Approximately 10% to 20% of patients with Ly P have associated malignant lymphoma, and in a recent large-scale retrospective study, the incidence of associated lymphoma reached 52%. Some studies have found that positive TCR gene rearrangement is associated with the occurrence of lymphoma, and the incidence of related lymphoma is a continuous process. With the prolongation of time, its incidence gradually increases and remains stable after 18 years. . In the long follow-up study, the incidence of associated lymphoma was higher than those with shorter follow-up. According to previous literature, the incidence of mycosis fungoides and primary cutaneous anaplastic large cell lymphoma is highest in Ly P patients, and its genetic association with Ly P has been confirmed by several studies.

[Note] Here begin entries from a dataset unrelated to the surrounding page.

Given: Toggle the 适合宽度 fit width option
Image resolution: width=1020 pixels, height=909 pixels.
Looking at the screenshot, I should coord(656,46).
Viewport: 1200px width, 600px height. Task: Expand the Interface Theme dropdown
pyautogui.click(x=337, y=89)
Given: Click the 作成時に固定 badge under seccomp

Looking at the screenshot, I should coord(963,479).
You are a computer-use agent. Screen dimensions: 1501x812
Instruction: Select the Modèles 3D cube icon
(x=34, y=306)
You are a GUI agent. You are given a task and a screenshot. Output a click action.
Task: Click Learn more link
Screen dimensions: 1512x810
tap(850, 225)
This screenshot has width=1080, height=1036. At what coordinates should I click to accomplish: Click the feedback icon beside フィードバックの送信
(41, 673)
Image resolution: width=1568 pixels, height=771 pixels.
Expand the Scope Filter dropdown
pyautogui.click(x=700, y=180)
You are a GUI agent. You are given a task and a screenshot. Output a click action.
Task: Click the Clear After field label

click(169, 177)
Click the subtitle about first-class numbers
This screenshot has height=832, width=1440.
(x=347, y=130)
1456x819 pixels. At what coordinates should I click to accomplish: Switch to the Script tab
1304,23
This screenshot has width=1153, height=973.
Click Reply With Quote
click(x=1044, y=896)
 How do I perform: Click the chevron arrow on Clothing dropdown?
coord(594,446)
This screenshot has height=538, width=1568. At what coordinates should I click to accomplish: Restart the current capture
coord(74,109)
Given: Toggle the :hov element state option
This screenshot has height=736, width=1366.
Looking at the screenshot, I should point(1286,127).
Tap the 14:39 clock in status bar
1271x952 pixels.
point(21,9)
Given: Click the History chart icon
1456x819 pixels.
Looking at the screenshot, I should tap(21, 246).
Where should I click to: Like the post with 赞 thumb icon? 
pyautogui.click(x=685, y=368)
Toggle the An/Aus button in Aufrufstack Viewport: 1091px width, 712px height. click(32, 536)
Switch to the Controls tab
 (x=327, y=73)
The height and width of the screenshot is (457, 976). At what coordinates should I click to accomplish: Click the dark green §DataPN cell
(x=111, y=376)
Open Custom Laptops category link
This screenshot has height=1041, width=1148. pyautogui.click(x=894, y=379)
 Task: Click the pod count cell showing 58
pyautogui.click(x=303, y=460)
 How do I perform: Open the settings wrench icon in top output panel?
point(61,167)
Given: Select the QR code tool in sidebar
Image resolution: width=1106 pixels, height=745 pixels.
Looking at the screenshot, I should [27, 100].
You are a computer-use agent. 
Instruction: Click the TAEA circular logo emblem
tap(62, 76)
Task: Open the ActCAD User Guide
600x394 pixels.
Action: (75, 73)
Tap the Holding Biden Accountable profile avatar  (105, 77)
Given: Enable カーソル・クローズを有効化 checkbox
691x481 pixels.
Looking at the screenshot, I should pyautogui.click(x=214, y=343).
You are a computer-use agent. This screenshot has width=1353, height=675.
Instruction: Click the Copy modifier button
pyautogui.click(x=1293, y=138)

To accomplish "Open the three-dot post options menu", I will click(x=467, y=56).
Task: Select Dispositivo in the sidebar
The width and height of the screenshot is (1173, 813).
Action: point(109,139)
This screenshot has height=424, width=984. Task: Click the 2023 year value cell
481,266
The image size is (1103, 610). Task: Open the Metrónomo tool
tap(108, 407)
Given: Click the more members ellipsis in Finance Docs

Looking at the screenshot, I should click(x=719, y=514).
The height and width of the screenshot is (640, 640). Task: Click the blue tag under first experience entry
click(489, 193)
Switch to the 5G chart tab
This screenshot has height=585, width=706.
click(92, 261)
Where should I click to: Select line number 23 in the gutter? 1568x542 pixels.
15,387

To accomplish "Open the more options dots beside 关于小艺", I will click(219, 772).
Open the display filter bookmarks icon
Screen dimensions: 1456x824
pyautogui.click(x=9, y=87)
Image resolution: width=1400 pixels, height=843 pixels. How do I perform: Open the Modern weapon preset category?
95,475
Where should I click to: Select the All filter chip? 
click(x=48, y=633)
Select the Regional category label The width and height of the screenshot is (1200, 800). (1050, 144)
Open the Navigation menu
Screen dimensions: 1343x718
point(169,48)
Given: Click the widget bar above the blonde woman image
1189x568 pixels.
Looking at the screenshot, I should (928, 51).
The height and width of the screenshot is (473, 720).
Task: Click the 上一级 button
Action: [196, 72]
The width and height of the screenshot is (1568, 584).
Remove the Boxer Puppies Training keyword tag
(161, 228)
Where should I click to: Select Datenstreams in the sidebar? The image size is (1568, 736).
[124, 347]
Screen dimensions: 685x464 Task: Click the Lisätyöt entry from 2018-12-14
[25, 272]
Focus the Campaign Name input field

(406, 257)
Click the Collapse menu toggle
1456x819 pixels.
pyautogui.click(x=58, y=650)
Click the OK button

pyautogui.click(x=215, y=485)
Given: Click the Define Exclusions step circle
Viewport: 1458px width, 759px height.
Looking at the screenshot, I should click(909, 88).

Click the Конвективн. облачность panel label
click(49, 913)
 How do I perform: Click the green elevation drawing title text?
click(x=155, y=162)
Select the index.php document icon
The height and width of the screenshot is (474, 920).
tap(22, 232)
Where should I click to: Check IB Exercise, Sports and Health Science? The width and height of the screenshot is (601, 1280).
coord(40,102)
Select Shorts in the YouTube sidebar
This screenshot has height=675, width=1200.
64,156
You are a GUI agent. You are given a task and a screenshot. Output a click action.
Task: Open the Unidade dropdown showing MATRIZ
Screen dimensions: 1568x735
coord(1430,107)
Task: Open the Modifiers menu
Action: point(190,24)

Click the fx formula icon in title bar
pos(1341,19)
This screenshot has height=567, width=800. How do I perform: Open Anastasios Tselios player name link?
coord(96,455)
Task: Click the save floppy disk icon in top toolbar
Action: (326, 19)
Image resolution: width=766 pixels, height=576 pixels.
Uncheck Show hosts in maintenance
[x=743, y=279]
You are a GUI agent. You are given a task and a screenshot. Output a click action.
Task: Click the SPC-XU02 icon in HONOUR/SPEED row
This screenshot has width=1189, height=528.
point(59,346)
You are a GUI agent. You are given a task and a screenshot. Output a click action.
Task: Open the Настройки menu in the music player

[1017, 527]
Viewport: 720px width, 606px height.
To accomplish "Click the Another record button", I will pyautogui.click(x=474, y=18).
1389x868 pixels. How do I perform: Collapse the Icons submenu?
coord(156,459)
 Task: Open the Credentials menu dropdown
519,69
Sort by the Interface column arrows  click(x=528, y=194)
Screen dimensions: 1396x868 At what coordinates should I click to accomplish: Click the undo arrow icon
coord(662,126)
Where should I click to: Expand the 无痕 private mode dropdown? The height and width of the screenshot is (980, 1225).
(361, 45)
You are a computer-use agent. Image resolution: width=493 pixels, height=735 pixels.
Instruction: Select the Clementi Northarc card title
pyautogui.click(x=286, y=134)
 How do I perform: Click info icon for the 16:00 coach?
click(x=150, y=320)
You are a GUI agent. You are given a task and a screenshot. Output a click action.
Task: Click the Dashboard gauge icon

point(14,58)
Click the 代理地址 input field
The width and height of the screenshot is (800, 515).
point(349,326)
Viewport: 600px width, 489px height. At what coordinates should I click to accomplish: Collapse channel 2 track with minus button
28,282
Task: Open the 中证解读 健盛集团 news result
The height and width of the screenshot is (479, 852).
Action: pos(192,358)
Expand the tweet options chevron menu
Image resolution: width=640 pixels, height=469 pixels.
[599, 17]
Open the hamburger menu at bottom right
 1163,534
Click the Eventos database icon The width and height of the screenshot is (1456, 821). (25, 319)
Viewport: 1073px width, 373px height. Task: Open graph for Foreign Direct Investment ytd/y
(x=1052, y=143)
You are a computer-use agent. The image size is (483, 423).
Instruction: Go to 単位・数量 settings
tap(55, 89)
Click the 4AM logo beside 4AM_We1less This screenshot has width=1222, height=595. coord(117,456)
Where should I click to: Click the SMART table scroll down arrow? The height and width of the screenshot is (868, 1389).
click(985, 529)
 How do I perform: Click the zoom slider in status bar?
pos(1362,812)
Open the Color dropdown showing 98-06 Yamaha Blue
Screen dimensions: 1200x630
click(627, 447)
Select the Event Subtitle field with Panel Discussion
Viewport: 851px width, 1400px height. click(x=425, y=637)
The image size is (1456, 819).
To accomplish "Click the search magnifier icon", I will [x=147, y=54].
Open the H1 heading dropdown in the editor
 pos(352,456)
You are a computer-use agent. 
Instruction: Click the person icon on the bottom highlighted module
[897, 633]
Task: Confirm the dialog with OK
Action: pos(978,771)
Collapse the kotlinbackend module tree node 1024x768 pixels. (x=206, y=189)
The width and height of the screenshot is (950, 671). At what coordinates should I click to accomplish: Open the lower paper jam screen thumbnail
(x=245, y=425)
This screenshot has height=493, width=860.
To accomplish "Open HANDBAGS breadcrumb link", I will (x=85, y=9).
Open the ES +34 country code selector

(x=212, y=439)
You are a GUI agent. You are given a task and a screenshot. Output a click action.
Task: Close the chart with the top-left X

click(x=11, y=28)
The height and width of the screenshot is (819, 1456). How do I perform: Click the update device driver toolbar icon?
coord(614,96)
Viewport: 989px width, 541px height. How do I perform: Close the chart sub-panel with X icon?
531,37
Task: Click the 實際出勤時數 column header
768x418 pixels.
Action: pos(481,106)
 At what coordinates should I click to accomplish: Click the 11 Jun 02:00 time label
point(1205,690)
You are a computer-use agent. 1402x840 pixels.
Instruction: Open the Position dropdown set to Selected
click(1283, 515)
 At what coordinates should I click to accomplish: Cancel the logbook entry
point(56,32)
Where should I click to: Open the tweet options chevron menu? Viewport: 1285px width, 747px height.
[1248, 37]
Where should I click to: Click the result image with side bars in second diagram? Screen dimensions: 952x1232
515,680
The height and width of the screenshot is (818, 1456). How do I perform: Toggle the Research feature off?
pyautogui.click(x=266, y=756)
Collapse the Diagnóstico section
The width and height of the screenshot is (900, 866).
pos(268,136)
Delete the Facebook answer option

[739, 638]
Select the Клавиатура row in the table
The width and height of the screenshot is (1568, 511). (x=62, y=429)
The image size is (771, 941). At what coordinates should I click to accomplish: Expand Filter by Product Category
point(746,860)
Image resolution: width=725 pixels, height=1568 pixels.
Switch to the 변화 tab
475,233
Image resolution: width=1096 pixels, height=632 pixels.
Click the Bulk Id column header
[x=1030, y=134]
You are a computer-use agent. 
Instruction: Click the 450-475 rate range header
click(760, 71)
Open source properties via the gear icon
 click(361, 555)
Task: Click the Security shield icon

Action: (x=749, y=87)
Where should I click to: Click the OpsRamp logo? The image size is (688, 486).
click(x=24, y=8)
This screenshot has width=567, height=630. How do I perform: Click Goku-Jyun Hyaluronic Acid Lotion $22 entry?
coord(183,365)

4. Progress in the treatment of Ly P

Ly P is an inert disease with self-healing characteristics, and treatment is usually used to control the spread of rash and reduce the frequency of recurrence. There is currently no evidence that any existing treatment regimen can reduce the frequency and number of relapses or prevent the onset of associated lymphoma, and that lesions usually recur after treatment interruption.

4.1 Topical medication

The commonly used topical drug is glucocorticoid, which can be used as a first-line treatment for patients who are seeking rapid symptom relief, but glucocorticoids do not achieve complete remission in most cases. Recently, researchers have achieved better therapeutic effects through topical methotrexate (MTX). Other topical drugs used for treatment include: nitrogen mustard, imiquimod, retinoic acid and the like.

4.2 Phototherapy

Ultraviolet treatment can induce lymphocyte apoptosis with relatively few side effects and can also be used for the treatment of Ly P. Some researchers have tried to treat with PUVA, UVA1 and 308 nm excimer lasers, and have succeeded in most patients.

4.3 Systemic treatment

MTX is often used as the preferred systemic treatment for Ly P. In a retrospective study of 40 patients with Ly P, MTX 15-25 mg was given subcutaneously for 1 week, 44% had no new lesions, and 42% had only a small amount of new lesions. After stopping treatment, 25% of patients did not relapse during the 24-227 month follow-up period. However, most patients experienced varying degrees of side effects, and 5 of 10 patients who had been treated with MTX for more than 3 years had liver fibrosis. The study found that IFN-α has a long-term and long-lasting effect on Ly P, which may be related to the induction of high-efficiency Th1 type immune response and promotion of CD95 expression of apoptotic receptor. In an open trial, 3-15 MU IFN-α was administered weekly, and after 2-6 weeks, 4 of 5 patients achieved complete remission. It will recur within 3-4 weeks after stopping treatment, so it is necessary to maintain treatment for 10-17 months. The latest experimental data indicate that the combination of MTX and IFN-α is effective in the treatment of Ly P. In a clinical phase 2 study using Brentuximabvedotin (CD30 monoclonal antibody binding agent c AC10-vc MMAE) 1.8 mg/Kg 21 days/intravenous injection, all Ly P were therapeutically effective, the main adverse reaction being peripheral sensory neuropathy. From the clinical situation, CD30 monoclonal antibody is expensive and has certain side effects, so there is still a certain distance from clinical large-scale application.

5. Conclusion of Ly P

Ly P is a low-grade malignant tumor. The diagnosis needs to be closely combined with clinical and pathological. CD30 staining has diagnostic value. There are still some clinical problems in Ly P research that deserve further study, such as whether Ly P and PLEVA are lineage diseases, whether pro-follicular Ly P is a specific subtype, Ly P and mycosis fungoides, and other types of lymphoma. Relationships, etc.